Ravena merasakan kemarahan meledak di dadanya. "Cih! Aku tak habis pikir mengapa Kak Kevin bisa begitu jatuh cinta pada wanita sekeji dirimu!" Suaranya penuh penghinaan, tapi tubuhnya gemetar oleh ketegangan.
Helena menyeringai, melangkah mendekat dengan angkuh. "Kau tak bisa menyentuhku, adik ipar ... hihihi! Jadi, buang jauh-jauh niat membunuhmu!" katanya penuh kepuasan. "Masih bersikeras? Baiklah! Potong kaki pengawal ini!"
"Tunggu!" Ravena akhirnya berteriak, matanya memancarkan kepasrahan bercampur kebencian. "Baiklah! Aku akan memberikan Darah Iblis Es! Tapi lepaskan mereka!" Suaranya pecah, nyaris memohon. Tiga pengawalnya telah menjadi keluarganya. Dia tak bisa membiarkan mereka mati dengan sia-sia.

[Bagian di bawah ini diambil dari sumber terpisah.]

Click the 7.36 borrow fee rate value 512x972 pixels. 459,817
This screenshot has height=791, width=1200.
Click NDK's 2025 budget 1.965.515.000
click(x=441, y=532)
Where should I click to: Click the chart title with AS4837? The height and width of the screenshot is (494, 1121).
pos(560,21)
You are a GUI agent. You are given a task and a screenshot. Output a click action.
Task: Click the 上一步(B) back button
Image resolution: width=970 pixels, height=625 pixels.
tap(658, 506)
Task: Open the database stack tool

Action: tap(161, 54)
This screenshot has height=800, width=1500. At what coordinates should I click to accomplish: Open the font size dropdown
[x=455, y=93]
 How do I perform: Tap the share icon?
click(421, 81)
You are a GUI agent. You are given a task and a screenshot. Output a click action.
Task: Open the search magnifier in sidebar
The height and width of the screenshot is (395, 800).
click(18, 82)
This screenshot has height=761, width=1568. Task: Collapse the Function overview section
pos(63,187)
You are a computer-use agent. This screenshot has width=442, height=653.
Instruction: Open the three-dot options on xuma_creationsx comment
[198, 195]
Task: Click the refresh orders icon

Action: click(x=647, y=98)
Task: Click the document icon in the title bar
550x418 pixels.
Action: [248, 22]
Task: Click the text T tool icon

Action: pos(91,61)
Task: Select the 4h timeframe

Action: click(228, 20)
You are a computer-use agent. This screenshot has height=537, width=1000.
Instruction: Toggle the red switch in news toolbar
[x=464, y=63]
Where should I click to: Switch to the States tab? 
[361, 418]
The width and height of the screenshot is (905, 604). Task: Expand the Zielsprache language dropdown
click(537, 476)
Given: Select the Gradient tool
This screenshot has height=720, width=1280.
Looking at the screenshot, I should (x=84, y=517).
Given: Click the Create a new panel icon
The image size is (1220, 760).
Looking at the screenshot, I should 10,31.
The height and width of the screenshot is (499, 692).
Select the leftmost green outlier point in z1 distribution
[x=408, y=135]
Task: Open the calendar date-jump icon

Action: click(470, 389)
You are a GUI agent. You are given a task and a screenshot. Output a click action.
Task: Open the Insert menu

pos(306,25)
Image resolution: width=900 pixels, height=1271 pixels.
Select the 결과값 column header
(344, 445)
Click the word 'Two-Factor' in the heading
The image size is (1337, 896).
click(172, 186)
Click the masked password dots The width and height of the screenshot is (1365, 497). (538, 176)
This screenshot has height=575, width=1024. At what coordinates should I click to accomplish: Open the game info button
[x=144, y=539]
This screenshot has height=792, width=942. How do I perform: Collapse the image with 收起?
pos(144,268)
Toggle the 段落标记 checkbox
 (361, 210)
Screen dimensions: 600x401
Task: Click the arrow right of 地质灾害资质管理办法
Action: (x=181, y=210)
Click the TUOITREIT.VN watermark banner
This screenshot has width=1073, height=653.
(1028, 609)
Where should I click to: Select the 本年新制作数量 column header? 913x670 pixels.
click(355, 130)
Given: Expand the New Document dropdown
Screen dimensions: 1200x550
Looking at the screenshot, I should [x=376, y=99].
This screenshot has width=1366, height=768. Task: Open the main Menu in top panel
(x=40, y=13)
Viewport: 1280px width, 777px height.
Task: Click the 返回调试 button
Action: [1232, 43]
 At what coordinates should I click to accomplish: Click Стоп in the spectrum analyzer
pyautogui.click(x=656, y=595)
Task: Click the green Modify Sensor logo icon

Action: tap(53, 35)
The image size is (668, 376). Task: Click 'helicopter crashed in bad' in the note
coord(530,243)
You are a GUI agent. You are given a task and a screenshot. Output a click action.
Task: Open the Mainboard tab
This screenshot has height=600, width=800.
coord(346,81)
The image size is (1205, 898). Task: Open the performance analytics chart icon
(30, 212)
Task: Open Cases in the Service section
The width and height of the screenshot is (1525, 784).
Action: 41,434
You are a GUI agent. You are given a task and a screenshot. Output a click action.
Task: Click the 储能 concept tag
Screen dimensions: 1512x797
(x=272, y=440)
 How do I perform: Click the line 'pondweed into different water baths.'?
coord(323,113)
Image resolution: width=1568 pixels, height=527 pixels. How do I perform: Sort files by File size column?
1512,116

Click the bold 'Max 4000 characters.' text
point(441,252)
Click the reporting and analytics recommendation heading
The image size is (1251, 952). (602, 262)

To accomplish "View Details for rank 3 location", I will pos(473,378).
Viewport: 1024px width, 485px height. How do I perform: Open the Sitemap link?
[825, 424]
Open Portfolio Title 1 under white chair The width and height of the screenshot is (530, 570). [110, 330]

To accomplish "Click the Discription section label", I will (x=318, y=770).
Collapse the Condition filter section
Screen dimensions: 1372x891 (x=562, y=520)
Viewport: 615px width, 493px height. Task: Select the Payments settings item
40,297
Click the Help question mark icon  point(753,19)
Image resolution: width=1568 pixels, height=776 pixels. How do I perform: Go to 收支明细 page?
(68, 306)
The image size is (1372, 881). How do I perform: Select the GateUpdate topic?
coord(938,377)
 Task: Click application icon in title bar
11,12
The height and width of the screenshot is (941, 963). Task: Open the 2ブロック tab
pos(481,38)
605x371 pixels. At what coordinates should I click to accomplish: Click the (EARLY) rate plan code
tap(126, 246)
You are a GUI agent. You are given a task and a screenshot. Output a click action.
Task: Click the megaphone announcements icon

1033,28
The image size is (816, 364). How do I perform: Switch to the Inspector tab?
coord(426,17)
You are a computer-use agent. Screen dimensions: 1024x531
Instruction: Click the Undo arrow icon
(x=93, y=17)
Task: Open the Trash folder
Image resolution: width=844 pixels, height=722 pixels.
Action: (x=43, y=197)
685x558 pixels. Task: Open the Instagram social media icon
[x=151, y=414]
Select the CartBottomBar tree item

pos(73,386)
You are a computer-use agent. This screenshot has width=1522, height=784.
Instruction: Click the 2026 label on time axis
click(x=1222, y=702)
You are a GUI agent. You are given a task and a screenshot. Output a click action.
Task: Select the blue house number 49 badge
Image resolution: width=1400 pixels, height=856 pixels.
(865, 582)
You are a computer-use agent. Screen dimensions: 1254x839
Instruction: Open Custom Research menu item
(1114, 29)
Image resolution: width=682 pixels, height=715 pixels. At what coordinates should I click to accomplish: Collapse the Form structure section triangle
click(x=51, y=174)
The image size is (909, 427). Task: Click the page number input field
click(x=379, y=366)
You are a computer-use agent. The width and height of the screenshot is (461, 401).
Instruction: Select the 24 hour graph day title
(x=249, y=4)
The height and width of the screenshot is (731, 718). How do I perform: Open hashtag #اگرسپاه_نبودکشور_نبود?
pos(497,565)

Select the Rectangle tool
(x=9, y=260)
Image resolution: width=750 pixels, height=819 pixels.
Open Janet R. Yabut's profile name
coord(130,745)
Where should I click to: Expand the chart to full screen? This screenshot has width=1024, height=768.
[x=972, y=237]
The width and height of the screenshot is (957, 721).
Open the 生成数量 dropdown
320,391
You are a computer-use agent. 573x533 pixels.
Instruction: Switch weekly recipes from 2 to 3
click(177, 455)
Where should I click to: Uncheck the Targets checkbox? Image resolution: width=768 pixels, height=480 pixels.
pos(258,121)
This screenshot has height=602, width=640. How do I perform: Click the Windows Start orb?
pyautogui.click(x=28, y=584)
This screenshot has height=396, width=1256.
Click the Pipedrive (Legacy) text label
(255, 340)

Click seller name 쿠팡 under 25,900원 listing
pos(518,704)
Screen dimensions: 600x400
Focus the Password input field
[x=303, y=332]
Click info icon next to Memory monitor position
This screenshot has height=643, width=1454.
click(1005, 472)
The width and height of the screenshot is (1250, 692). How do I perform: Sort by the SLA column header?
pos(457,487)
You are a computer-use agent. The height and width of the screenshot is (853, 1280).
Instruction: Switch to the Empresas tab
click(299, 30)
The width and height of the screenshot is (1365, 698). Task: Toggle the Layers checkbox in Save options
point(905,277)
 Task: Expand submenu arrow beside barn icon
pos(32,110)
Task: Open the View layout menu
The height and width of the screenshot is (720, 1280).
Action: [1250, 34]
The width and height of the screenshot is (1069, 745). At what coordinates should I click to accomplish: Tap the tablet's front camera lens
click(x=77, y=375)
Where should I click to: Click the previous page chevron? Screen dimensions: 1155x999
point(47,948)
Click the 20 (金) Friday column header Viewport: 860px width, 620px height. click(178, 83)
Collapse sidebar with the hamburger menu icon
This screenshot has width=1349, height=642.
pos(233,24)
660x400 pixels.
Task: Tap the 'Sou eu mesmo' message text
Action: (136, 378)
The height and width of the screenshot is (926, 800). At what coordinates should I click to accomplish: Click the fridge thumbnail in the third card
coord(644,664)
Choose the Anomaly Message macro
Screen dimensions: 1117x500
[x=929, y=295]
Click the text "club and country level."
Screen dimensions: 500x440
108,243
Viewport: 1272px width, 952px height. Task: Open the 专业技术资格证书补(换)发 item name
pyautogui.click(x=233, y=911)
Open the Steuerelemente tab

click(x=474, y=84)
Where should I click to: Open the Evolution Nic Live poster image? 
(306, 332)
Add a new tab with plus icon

Helena terkekeh, lalu dengan kejam meraih tangan Ravena. Pisau peraknya bergerak cepat, memotong nadi Ravena tanpa ragu. Darah biru es menyembur keluar, mengalir ke dalam wadah yang telah disiapkan.
Helena membutuhkan Ravena dalam keadaan hidup agar Darah Iblis Es yang diambilnya bisa berguna. Kalau Ravena mati saat proses pengambilan darah ini berlangsung maka darah ini tidak ada fungsinya.
Nyeri itu seperti sejuta jarum menusuk tubuhnya, rasa dingin yang menjalar ke seluruh sarafnya. Tubuhnya melemah, kulitnya semakin pucat, tapi matanya masih menyala penuh dendam. "Penuhi janjimu atau aku akan menghantuimu seumur hidupmu!" serunya, napasnya memburu.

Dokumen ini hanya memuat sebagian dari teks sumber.